** Opening Data extracts block **

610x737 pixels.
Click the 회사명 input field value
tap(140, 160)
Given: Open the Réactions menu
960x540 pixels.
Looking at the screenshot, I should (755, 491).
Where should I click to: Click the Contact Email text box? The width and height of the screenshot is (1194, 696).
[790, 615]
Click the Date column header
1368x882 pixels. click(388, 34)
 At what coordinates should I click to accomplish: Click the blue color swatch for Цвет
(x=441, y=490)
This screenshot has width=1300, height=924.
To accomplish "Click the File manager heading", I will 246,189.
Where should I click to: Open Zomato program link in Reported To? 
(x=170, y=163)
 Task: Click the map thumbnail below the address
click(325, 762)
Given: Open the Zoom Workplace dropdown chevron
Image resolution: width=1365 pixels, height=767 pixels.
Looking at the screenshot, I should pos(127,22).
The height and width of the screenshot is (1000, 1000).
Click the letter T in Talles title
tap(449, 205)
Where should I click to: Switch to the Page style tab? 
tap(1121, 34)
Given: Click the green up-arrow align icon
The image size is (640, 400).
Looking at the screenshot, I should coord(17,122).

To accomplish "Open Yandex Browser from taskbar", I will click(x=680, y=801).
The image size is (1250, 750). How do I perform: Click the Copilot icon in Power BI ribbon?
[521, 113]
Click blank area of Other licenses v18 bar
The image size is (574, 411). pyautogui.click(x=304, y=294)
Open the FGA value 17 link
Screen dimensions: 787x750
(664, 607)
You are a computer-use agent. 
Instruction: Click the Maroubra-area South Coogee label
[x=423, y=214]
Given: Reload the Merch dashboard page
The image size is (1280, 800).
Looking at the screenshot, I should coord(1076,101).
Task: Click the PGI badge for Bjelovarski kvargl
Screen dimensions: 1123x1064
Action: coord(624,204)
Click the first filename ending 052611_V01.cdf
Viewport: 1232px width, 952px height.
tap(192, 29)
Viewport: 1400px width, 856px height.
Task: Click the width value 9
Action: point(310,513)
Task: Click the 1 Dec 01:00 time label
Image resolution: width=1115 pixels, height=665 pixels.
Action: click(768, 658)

** Closing Data extracts block **

Work order:
Return exactly the lines from the one containing "The height and" to the last line of the data, and nothing more.

Answer space:
The height and width of the screenshot is (1000, 1000).
Click the letter T in Talles title
tap(449, 205)
Where should I click to: Switch to the Page style tab? 
tap(1121, 34)
Given: Click the green up-arrow align icon
The image size is (640, 400).
Looking at the screenshot, I should coord(17,122).

To accomplish "Open Yandex Browser from taskbar", I will click(x=680, y=801).
The image size is (1250, 750). How do I perform: Click the Copilot icon in Power BI ribbon?
[521, 113]
Click blank area of Other licenses v18 bar
The image size is (574, 411). pyautogui.click(x=304, y=294)
Open the FGA value 17 link
Screen dimensions: 787x750
(664, 607)
You are a computer-use agent. 
Instruction: Click the Maroubra-area South Coogee label
[x=423, y=214]
Given: Reload the Merch dashboard page
The image size is (1280, 800).
Looking at the screenshot, I should coord(1076,101).
Task: Click the PGI badge for Bjelovarski kvargl
Screen dimensions: 1123x1064
Action: coord(624,204)
Click the first filename ending 052611_V01.cdf
Viewport: 1232px width, 952px height.
tap(192, 29)
Viewport: 1400px width, 856px height.
Task: Click the width value 9
Action: point(310,513)
Task: Click the 1 Dec 01:00 time label
Image resolution: width=1115 pixels, height=665 pixels.
Action: click(768, 658)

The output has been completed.